(Dataset items)
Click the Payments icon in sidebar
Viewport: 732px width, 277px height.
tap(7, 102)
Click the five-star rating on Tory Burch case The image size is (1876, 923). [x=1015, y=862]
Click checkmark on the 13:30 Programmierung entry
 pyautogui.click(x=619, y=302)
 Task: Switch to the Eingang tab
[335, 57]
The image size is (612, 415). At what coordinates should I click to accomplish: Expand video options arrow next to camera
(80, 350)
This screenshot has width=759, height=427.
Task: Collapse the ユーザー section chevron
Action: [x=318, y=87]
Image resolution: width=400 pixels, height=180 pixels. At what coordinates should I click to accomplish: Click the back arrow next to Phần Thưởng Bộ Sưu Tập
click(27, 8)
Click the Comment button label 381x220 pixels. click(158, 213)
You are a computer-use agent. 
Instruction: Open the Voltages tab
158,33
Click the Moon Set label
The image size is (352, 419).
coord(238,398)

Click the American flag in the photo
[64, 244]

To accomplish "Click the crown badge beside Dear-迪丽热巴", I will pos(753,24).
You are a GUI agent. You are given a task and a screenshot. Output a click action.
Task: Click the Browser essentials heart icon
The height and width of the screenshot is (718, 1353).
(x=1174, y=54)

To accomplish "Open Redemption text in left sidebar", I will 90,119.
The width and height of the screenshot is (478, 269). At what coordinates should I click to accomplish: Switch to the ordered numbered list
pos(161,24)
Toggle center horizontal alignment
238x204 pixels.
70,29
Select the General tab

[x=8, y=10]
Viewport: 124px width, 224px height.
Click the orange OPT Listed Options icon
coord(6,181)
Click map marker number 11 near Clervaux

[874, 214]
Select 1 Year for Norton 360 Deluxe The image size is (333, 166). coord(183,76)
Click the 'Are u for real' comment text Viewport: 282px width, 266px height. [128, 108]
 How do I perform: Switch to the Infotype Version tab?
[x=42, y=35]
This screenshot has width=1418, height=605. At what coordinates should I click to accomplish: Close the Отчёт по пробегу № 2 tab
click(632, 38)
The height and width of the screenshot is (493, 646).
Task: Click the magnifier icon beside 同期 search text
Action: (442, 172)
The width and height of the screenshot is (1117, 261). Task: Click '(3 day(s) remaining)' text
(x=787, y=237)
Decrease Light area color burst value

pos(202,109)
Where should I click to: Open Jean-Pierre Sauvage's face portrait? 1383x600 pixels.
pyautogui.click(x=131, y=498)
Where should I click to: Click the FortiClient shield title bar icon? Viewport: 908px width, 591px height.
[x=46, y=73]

* [What you should do]
Find the count of lines in the data above where the string "agent" occurs. Provide that number alone.

* [Output of the task]
2